Summary: Slang, including internet slang and slang used by younger generations, constantly evolves. Our second article in this ten-part series brought to you by our Data Science and Library teams describes how Social Sentinel constantly evolves its solution to ensure our Social Media Scanning product keeps up with rapid shifts in popular language.
The Alert Identification 10-part blog series provides insight into the inner-workings of our social media scanning product. Brought to you by our Data Science team.
The science of Linguistics is much more complicated than meets the eye. It is the study of how people actually communicate, rather than how people should communicate. For instance, we can see that the “correct” grammar, spelling, and punctuation conventions used in an academic essay do not necessarily apply on social media. One specific area of ever-evolving linguistic change, primarily in younger demographics -- and especially on social media -- is slang.
How slang spreads
In years past, it took terms and phrases much longer to spread globally from their source and into mainstream culture because we were much less connected, mainly from a digital perspective.

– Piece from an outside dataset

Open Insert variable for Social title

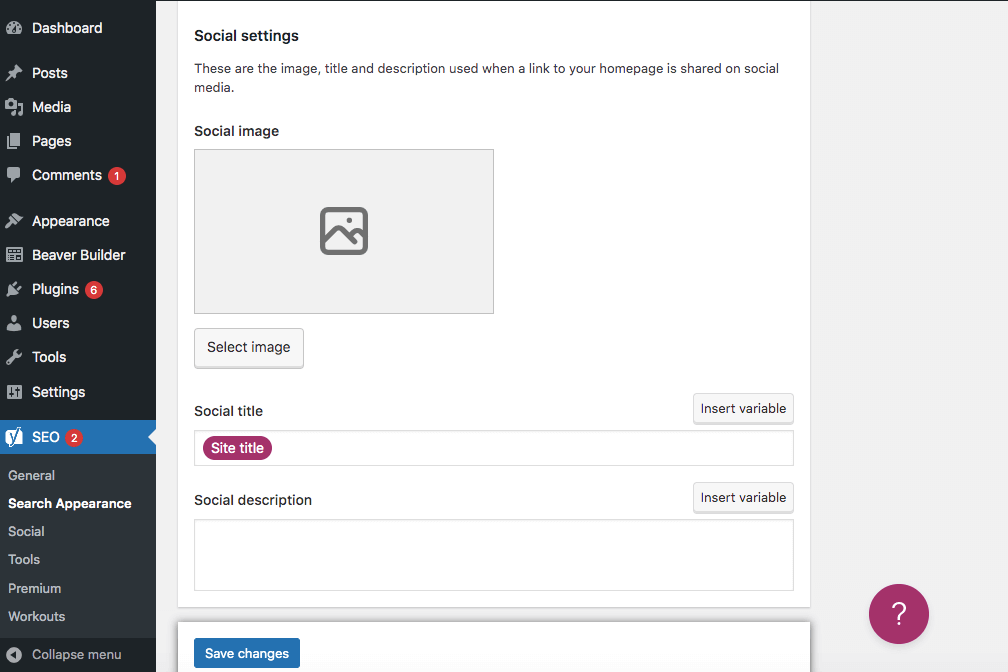point(743,408)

If we take a look at terms from the world of music (as seen in the timeline below), we can chart parallels between improvements in technology and the adoption of these terms as part of our vernacular.

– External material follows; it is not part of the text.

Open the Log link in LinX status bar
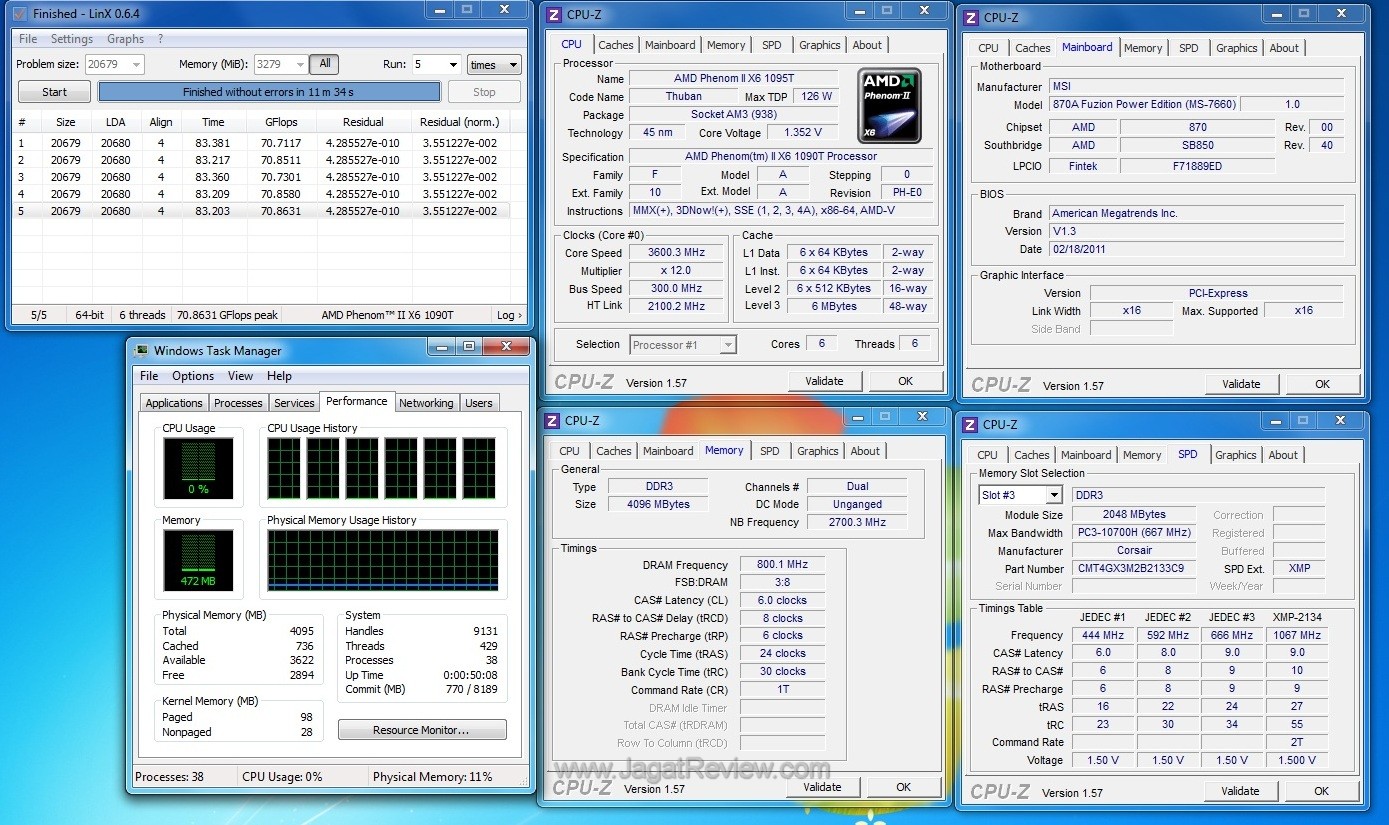This screenshot has height=825, width=1389. pos(509,315)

The word jazz, for example, took four years to move from the U.S. to other parts of the world in the early twentieth century. In contrast, more recent slang terms could spread worldwide within days or even hours; a change that can be solely attributed to technology.
In today’s world of ubiquitous global connectivity, slang can propagate nearly instantaneously. Emerging slang terms form in ways similar to how our language has evolved over thousands of years. Linguists can categorize slang origins in a number of ways.
- Coinage: emergent slang words that are either not derived directly from current language or alter the previous meaning of a word
Examples: Bye Felicia, ratchet, slay, twerk
- Semantic Derivation: slang words derived from common words with meanings that are inspired by the original definition
Examples: extra, swerve, basic, salty
- Acronym: letters that represent words in a phrase
Examples: lol, imu, tfw, goat
- Compounding: a word composed of two separate words
Examples: f*ckboy, traphouse, greaseball, cyberbully
- Blending: the fusion of two or more words
Examples: frenemy, bromance, phubbing, hangry
- Truncation: a shortened version of a word or phrase
Examples: sav, sup, finna, sus
Slang in our social media scanning product
Social Sentinel’s analysts are responsible for utilizing both their linguistic and research expertise to continually enhance our slang libraries. There are two driving forces that motivate us to keep cognizant of ever-changing slang.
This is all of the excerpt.